╔══

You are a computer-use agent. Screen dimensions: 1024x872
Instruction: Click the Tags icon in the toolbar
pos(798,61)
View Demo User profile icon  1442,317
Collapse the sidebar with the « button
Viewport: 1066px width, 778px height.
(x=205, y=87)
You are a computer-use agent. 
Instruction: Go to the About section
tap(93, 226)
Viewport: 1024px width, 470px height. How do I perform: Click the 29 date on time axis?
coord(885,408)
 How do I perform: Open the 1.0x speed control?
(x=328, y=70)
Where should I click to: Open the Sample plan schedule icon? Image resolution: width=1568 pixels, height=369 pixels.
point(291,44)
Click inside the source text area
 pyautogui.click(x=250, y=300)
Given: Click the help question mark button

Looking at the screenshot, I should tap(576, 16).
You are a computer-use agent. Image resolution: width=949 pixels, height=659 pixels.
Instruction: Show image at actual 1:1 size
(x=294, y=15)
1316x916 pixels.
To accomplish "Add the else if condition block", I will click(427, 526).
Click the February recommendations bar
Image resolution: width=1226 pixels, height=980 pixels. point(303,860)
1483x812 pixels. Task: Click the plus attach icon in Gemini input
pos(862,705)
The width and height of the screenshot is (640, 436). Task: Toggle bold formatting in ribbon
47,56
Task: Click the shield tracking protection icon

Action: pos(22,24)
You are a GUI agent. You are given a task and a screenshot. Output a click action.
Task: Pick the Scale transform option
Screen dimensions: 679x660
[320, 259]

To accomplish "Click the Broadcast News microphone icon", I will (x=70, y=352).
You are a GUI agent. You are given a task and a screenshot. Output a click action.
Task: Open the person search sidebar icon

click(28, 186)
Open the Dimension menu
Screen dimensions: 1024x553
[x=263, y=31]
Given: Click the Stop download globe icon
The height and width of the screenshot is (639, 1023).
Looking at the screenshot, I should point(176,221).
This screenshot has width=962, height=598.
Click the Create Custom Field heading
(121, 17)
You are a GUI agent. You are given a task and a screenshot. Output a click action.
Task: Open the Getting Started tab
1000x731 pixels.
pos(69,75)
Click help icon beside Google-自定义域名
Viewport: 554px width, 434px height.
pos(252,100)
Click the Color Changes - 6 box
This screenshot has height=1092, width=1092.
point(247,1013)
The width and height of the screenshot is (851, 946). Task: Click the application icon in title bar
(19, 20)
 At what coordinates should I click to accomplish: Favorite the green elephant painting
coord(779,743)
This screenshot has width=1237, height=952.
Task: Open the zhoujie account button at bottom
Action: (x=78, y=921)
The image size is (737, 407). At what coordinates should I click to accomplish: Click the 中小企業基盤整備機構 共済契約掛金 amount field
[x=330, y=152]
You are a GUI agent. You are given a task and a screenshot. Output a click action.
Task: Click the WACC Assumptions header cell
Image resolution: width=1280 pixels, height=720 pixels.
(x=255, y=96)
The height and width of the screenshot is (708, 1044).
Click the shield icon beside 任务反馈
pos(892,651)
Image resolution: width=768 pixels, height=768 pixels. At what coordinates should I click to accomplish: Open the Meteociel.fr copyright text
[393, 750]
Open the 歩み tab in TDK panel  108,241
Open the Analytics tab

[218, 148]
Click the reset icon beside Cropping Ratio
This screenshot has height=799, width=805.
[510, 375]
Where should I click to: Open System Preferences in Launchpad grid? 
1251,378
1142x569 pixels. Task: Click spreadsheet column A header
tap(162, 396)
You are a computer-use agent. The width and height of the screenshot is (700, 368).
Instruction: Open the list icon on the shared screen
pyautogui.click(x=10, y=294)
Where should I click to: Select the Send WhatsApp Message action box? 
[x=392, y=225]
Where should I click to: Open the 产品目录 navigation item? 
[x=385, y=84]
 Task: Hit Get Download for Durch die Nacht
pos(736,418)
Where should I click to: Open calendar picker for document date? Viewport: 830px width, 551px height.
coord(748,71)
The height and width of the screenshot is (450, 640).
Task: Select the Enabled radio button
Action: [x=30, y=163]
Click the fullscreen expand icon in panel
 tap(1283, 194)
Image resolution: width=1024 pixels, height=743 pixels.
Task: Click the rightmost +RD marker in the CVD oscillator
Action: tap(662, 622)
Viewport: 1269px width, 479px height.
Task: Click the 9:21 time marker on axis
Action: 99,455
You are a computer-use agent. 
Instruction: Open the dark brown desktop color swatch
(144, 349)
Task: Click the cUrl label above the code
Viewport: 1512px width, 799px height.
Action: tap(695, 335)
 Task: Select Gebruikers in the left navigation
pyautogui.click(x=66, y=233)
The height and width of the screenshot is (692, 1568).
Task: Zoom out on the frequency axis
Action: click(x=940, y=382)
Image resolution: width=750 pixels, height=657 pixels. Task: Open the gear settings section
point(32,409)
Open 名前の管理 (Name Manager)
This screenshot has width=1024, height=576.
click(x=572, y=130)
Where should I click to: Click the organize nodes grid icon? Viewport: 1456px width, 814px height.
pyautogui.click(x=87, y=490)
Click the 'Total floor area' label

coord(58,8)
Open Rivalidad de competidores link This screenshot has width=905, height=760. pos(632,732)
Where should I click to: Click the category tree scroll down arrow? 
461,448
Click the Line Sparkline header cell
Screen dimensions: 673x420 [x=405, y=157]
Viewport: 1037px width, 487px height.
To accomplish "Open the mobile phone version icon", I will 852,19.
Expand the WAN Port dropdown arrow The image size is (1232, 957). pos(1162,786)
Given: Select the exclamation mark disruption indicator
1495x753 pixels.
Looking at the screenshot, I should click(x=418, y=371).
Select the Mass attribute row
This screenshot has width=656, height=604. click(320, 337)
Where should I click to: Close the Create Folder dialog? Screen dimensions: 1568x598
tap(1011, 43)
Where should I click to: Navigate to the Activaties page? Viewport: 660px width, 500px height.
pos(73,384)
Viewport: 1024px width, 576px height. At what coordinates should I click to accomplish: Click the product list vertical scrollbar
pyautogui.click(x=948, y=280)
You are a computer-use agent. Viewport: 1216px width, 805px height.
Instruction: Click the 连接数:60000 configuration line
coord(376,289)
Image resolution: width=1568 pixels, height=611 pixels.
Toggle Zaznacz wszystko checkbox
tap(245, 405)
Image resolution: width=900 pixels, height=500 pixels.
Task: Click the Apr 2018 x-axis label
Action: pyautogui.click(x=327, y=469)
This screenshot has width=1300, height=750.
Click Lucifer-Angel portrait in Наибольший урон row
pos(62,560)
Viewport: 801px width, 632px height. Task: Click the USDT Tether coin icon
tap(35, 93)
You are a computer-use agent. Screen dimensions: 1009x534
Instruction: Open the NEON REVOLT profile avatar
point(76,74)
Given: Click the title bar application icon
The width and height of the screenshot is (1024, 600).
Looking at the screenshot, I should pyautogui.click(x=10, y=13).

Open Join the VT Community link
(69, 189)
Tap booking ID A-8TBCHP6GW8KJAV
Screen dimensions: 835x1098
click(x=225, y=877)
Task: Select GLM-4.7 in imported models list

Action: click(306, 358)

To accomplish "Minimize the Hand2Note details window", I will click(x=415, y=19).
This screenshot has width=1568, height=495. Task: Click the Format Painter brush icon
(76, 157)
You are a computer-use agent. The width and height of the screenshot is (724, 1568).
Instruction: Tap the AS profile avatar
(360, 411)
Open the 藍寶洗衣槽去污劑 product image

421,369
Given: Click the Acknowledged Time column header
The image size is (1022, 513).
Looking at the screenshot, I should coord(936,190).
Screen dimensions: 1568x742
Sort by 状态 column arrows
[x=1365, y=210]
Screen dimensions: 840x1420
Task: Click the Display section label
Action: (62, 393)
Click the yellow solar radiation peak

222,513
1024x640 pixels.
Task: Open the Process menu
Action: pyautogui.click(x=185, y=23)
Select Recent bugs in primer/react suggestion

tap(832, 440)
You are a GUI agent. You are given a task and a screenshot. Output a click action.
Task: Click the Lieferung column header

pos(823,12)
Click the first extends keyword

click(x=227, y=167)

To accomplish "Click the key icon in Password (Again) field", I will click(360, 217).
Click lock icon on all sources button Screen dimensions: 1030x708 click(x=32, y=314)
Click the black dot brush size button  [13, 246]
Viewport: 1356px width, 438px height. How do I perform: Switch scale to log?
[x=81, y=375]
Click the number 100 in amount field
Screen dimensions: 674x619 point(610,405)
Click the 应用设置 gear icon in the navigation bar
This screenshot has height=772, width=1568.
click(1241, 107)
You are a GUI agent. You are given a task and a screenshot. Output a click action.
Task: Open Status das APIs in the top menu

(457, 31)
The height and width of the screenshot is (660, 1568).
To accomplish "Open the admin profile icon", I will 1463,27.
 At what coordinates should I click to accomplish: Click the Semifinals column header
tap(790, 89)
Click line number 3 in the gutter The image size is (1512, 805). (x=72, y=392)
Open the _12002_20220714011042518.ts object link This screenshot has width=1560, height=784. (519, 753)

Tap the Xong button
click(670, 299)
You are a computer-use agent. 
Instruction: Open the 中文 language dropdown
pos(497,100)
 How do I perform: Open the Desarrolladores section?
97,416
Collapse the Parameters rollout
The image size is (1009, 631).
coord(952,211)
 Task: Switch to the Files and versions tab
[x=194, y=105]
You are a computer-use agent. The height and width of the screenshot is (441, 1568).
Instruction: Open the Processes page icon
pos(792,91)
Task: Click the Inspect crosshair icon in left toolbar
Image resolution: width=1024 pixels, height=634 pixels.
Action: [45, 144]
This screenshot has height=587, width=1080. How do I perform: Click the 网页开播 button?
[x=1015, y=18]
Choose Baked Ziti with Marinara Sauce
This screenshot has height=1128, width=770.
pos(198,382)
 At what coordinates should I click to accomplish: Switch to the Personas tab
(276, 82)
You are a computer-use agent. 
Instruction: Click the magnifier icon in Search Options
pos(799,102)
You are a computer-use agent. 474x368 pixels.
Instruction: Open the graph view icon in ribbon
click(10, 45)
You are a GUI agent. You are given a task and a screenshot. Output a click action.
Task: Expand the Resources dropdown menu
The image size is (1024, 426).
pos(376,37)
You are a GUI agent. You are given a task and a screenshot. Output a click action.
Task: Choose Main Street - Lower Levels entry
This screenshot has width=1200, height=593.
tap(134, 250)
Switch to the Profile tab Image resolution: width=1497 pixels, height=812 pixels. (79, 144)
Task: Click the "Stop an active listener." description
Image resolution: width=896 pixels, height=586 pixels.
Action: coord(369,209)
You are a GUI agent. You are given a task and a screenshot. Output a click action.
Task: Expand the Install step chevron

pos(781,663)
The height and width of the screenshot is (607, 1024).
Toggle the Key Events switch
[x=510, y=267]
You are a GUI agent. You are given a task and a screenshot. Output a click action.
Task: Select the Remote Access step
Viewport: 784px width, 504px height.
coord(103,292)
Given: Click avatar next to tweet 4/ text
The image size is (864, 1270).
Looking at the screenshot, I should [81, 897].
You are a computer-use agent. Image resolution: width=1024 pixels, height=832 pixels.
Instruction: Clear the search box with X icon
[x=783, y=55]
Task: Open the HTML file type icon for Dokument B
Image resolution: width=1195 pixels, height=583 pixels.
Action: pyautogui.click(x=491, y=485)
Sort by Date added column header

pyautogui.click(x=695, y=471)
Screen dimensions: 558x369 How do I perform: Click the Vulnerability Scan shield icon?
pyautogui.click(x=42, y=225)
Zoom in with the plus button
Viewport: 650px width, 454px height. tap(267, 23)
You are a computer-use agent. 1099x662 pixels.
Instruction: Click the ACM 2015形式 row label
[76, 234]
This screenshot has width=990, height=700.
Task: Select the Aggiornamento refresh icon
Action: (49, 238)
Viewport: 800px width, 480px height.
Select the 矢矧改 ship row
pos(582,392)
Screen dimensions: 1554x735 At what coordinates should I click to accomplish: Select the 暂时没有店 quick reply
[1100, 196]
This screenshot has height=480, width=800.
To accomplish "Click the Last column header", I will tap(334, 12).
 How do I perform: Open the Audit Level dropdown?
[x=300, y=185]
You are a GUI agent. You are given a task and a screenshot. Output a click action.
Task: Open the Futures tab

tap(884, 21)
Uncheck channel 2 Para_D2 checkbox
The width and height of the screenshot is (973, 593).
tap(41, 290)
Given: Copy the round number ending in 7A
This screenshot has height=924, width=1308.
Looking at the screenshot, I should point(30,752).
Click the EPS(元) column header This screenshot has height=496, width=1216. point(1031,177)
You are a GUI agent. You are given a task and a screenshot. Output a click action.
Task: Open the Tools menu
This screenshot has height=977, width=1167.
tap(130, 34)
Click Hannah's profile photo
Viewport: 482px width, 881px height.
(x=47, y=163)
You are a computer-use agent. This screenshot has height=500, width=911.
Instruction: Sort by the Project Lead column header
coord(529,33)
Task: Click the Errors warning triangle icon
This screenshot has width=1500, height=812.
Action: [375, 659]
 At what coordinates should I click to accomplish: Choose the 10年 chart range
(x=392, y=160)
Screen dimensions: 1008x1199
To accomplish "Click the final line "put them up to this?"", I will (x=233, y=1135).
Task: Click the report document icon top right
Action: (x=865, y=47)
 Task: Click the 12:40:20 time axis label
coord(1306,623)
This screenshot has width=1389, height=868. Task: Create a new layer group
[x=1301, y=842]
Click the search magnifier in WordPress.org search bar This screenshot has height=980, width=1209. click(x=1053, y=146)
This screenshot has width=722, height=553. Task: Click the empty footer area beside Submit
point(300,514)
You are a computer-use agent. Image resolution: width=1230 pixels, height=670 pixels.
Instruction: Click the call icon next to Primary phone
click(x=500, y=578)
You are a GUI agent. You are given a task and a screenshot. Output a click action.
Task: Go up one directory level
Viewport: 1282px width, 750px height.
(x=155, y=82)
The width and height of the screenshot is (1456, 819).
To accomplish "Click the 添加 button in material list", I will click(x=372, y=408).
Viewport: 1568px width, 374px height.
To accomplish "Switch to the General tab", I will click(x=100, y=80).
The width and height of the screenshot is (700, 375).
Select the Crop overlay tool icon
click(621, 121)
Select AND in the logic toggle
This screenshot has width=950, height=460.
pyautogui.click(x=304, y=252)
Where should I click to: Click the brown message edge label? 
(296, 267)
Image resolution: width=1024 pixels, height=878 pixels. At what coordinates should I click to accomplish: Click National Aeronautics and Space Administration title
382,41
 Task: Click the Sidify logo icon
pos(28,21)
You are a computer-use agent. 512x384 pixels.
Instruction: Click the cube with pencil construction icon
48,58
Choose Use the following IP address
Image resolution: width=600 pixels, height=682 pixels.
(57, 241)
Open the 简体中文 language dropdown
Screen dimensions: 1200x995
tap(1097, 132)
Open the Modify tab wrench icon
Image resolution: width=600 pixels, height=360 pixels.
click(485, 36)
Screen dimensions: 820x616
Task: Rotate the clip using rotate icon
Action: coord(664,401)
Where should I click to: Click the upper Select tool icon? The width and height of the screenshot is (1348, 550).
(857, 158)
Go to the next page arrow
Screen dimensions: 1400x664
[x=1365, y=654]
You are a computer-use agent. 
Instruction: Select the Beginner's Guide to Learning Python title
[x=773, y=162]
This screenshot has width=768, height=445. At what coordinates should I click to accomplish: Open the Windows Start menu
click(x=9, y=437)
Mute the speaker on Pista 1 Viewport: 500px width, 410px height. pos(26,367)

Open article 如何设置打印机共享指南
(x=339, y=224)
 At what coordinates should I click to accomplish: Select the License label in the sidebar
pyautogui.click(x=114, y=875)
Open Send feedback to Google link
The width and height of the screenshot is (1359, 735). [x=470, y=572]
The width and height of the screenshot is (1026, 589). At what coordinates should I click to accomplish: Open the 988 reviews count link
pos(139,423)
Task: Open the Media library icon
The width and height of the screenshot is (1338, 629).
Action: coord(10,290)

╚══

## [What you should do]
Please write out, exactly as they appear above, only the lines in the stretch from the line with "Switch to the Profile" through the line with "Task: Select the Remote Access step".

## [Response to this task]
Switch to the Profile tab Image resolution: width=1497 pixels, height=812 pixels. (79, 144)
Task: Click the "Stop an active listener." description
Image resolution: width=896 pixels, height=586 pixels.
Action: coord(369,209)
You are a GUI agent. You are given a task and a screenshot. Output a click action.
Task: Expand the Install step chevron

pos(781,663)
The height and width of the screenshot is (607, 1024).
Toggle the Key Events switch
[x=510, y=267]
You are a GUI agent. You are given a task and a screenshot. Output a click action.
Task: Select the Remote Access step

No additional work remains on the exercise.